Sketched out above is just a glimpse of how we might write a history narrating the long phylogenetic dance among body, society, and ecosystem. Developed in a more robust form, this kind of narrative spiral could link the physical anthropology of the hominin body to postmodern studies of the body as a social construct. In a sense, what the history reveals is that the body has always been a social construct, regardless of whether culture’s influence operated indirectly, via transformations in the genotype, or directly on the body itself. The idea of a deep history is that a similar approach, eschewing ontogeny, can apply in a wide array of human domains, such as patterns of migration and colonization, material culture, foodways, family, gender and sexuality, communication, political forms, economic exchange, music, religion, and so on.
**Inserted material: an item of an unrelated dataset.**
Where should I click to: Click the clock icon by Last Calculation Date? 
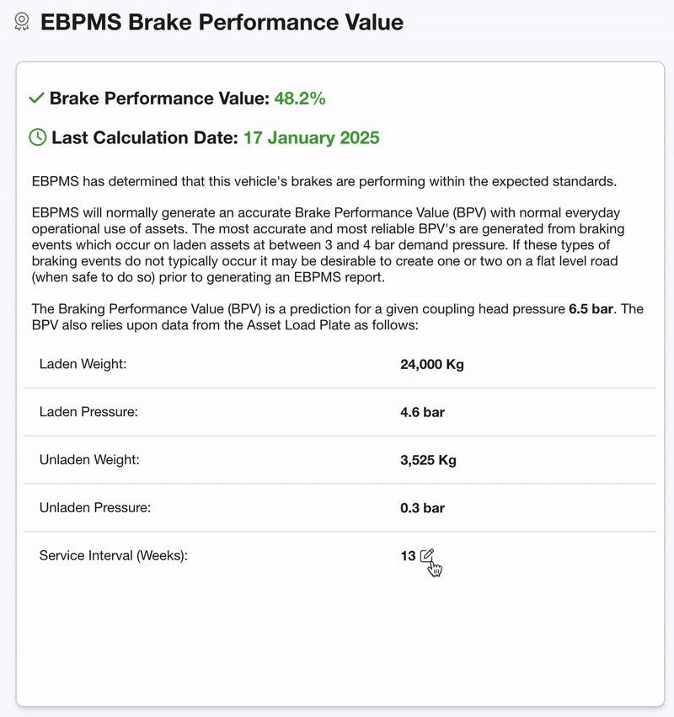coord(38,137)
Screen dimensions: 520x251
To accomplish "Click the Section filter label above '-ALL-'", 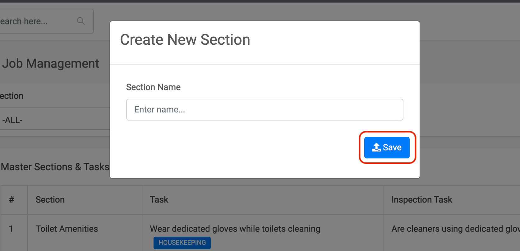I will click(x=12, y=96).
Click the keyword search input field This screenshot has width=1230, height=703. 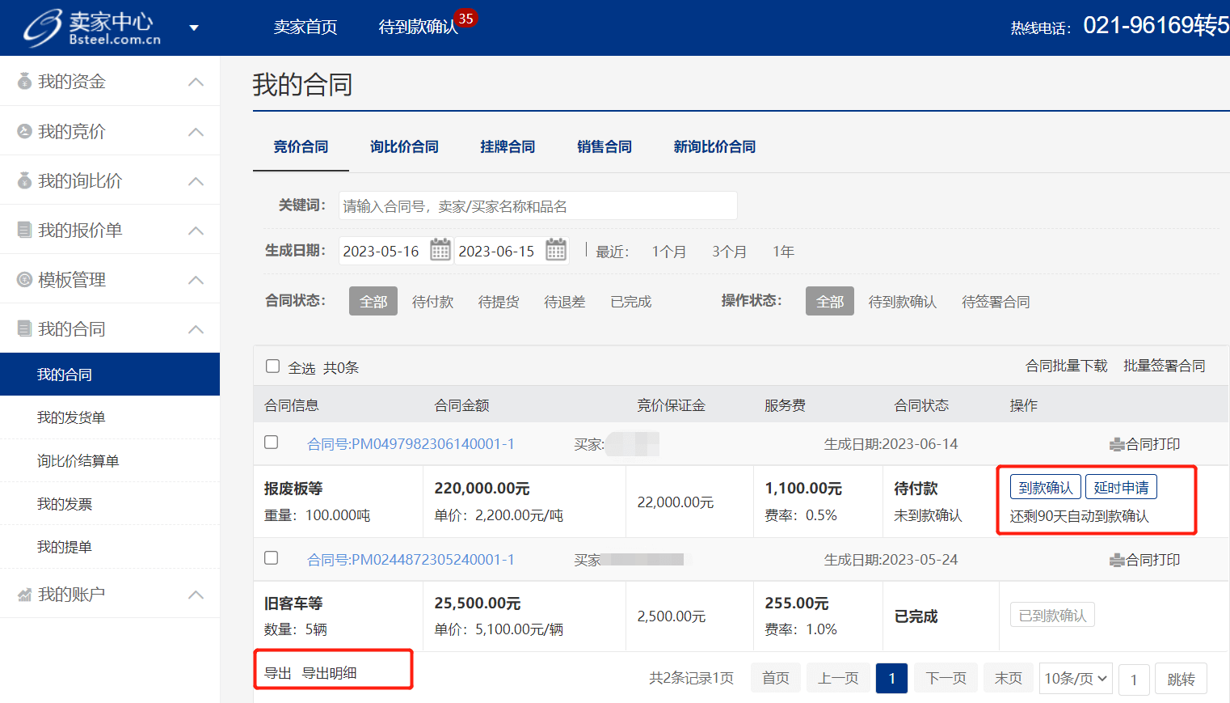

In his famous formulation, the biologist Ernst Haeckel proposed that “ontogeny recapitulates phylogeny,” namely, that the biological history of a species is mirrored in the successive forms taken by one of its members as the organism develops from fetus to adult. The theory itself was suggested by fish-like gill slits found in human and other tetrapod fetuses. Though recapitulation in this sense has long since been abandoned as a plausible biological theory, it has had a strangely persistent after-life in the discipline of history. History’s continuing reliance on ontogenetic metaphors of birth, origins, and roots, which have become increasingly common in recent historical writing, suggests how the field as a whole operates under the belief that the only history worth telling is the biography of the most recent organism within the lineage, such as the nation or the modern world system. A deep history is an antidote to this strangely compressed and shallow understanding of human historical time, a view of history that seeks to make history historical again.